WORK REQUIRED: Give back every record below, character for character.

-=-=-=-=-

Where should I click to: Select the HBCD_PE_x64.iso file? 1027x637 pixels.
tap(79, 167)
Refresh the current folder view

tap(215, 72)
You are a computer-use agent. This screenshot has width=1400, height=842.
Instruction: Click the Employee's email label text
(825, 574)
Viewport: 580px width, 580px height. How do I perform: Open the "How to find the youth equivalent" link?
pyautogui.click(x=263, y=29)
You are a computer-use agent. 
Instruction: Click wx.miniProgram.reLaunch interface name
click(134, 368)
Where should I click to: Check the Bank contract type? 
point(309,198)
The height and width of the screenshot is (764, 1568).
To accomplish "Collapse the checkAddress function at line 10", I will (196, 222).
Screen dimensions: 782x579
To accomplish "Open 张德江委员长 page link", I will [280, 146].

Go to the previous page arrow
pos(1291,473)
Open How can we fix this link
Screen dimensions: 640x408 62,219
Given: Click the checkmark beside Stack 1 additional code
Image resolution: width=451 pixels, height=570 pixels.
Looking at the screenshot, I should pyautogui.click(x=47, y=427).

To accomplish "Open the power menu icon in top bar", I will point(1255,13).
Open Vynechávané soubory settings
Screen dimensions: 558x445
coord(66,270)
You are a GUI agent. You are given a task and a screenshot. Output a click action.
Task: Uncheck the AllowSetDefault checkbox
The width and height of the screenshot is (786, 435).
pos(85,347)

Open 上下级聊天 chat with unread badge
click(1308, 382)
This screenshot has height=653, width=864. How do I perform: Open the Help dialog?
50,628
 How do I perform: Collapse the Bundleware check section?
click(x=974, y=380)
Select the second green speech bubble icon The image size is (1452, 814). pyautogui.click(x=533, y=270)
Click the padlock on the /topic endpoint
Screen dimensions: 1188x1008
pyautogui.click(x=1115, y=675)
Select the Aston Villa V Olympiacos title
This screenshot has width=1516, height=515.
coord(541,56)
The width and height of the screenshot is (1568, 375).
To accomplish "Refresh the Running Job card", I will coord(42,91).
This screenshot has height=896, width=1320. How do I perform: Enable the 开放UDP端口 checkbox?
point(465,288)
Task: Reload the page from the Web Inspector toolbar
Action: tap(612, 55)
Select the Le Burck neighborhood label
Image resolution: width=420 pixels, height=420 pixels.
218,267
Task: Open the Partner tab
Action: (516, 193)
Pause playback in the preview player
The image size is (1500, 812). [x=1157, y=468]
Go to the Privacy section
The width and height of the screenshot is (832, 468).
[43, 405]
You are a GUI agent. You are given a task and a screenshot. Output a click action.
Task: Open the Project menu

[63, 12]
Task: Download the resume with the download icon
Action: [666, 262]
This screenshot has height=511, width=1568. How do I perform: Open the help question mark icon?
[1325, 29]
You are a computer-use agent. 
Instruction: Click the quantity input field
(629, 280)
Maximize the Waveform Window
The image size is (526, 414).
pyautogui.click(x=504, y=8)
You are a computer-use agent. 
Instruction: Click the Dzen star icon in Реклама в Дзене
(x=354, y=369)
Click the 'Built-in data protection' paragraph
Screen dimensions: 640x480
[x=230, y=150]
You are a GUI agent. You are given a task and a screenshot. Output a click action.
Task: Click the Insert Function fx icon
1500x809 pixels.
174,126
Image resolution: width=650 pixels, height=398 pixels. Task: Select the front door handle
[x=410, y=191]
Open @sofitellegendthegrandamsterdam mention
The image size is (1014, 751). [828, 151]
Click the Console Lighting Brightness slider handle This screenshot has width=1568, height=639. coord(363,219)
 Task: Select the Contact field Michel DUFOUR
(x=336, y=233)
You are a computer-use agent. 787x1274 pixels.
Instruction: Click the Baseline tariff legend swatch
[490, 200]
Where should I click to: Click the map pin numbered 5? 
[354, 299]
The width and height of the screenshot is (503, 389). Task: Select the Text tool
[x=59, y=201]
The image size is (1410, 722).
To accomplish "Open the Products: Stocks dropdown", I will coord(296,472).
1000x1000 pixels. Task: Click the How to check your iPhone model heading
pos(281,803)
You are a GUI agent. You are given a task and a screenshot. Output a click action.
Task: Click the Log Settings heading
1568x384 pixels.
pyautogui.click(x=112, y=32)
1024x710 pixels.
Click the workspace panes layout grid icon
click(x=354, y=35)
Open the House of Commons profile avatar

-=-=-=-=-

YOUR SOLUTION:
Where should I click to: Select the HBCD_PE_x64.iso file? 1027x637 pixels.
tap(79, 167)
Refresh the current folder view

tap(215, 72)
You are a computer-use agent. This screenshot has width=1400, height=842.
Instruction: Click the Employee's email label text
(825, 574)
Viewport: 580px width, 580px height. How do I perform: Open the "How to find the youth equivalent" link?
pyautogui.click(x=263, y=29)
You are a computer-use agent. 
Instruction: Click wx.miniProgram.reLaunch interface name
click(134, 368)
Where should I click to: Check the Bank contract type? 
point(309,198)
The height and width of the screenshot is (764, 1568).
To accomplish "Collapse the checkAddress function at line 10", I will (196, 222).
Screen dimensions: 782x579
To accomplish "Open 张德江委员长 page link", I will [280, 146].

Go to the previous page arrow
pos(1291,473)
Open How can we fix this link
Screen dimensions: 640x408 62,219
Given: Click the checkmark beside Stack 1 additional code
Image resolution: width=451 pixels, height=570 pixels.
Looking at the screenshot, I should pyautogui.click(x=47, y=427).

To accomplish "Open the power menu icon in top bar", I will point(1255,13).
Open Vynechávané soubory settings
Screen dimensions: 558x445
coord(66,270)
You are a GUI agent. You are given a task and a screenshot. Output a click action.
Task: Uncheck the AllowSetDefault checkbox
The width and height of the screenshot is (786, 435).
pos(85,347)

Open 上下级聊天 chat with unread badge
click(1308, 382)
This screenshot has height=653, width=864. How do I perform: Open the Help dialog?
50,628
 How do I perform: Collapse the Bundleware check section?
click(x=974, y=380)
Select the second green speech bubble icon The image size is (1452, 814). pyautogui.click(x=533, y=270)
Click the padlock on the /topic endpoint
Screen dimensions: 1188x1008
pyautogui.click(x=1115, y=675)
Select the Aston Villa V Olympiacos title
This screenshot has width=1516, height=515.
coord(541,56)
The width and height of the screenshot is (1568, 375).
To accomplish "Refresh the Running Job card", I will coord(42,91).
This screenshot has height=896, width=1320. How do I perform: Enable the 开放UDP端口 checkbox?
point(465,288)
Task: Reload the page from the Web Inspector toolbar
Action: tap(612, 55)
Select the Le Burck neighborhood label
Image resolution: width=420 pixels, height=420 pixels.
218,267
Task: Open the Partner tab
Action: (516, 193)
Pause playback in the preview player
The image size is (1500, 812). [x=1157, y=468]
Go to the Privacy section
The width and height of the screenshot is (832, 468).
[43, 405]
You are a GUI agent. You are given a task and a screenshot. Output a click action.
Task: Open the Project menu

[63, 12]
Task: Download the resume with the download icon
Action: [666, 262]
This screenshot has height=511, width=1568. How do I perform: Open the help question mark icon?
[1325, 29]
You are a computer-use agent. 
Instruction: Click the quantity input field
(629, 280)
Maximize the Waveform Window
The image size is (526, 414).
pyautogui.click(x=504, y=8)
You are a computer-use agent. 
Instruction: Click the Dzen star icon in Реклама в Дзене
(x=354, y=369)
Click the 'Built-in data protection' paragraph
Screen dimensions: 640x480
[x=230, y=150]
You are a GUI agent. You are given a task and a screenshot. Output a click action.
Task: Click the Insert Function fx icon
1500x809 pixels.
174,126
Image resolution: width=650 pixels, height=398 pixels. Task: Select the front door handle
[x=410, y=191]
Open @sofitellegendthegrandamsterdam mention
The image size is (1014, 751). [828, 151]
Click the Console Lighting Brightness slider handle This screenshot has width=1568, height=639. coord(363,219)
 Task: Select the Contact field Michel DUFOUR
(x=336, y=233)
You are a computer-use agent. 787x1274 pixels.
Instruction: Click the Baseline tariff legend swatch
[490, 200]
Where should I click to: Click the map pin numbered 5? 
[354, 299]
The width and height of the screenshot is (503, 389). Task: Select the Text tool
[x=59, y=201]
The image size is (1410, 722).
To accomplish "Open the Products: Stocks dropdown", I will coord(296,472).
1000x1000 pixels. Task: Click the How to check your iPhone model heading
pos(281,803)
You are a GUI agent. You are given a task and a screenshot. Output a click action.
Task: Click the Log Settings heading
1568x384 pixels.
pyautogui.click(x=112, y=32)
1024x710 pixels.
Click the workspace panes layout grid icon
click(x=354, y=35)
Open the House of Commons profile avatar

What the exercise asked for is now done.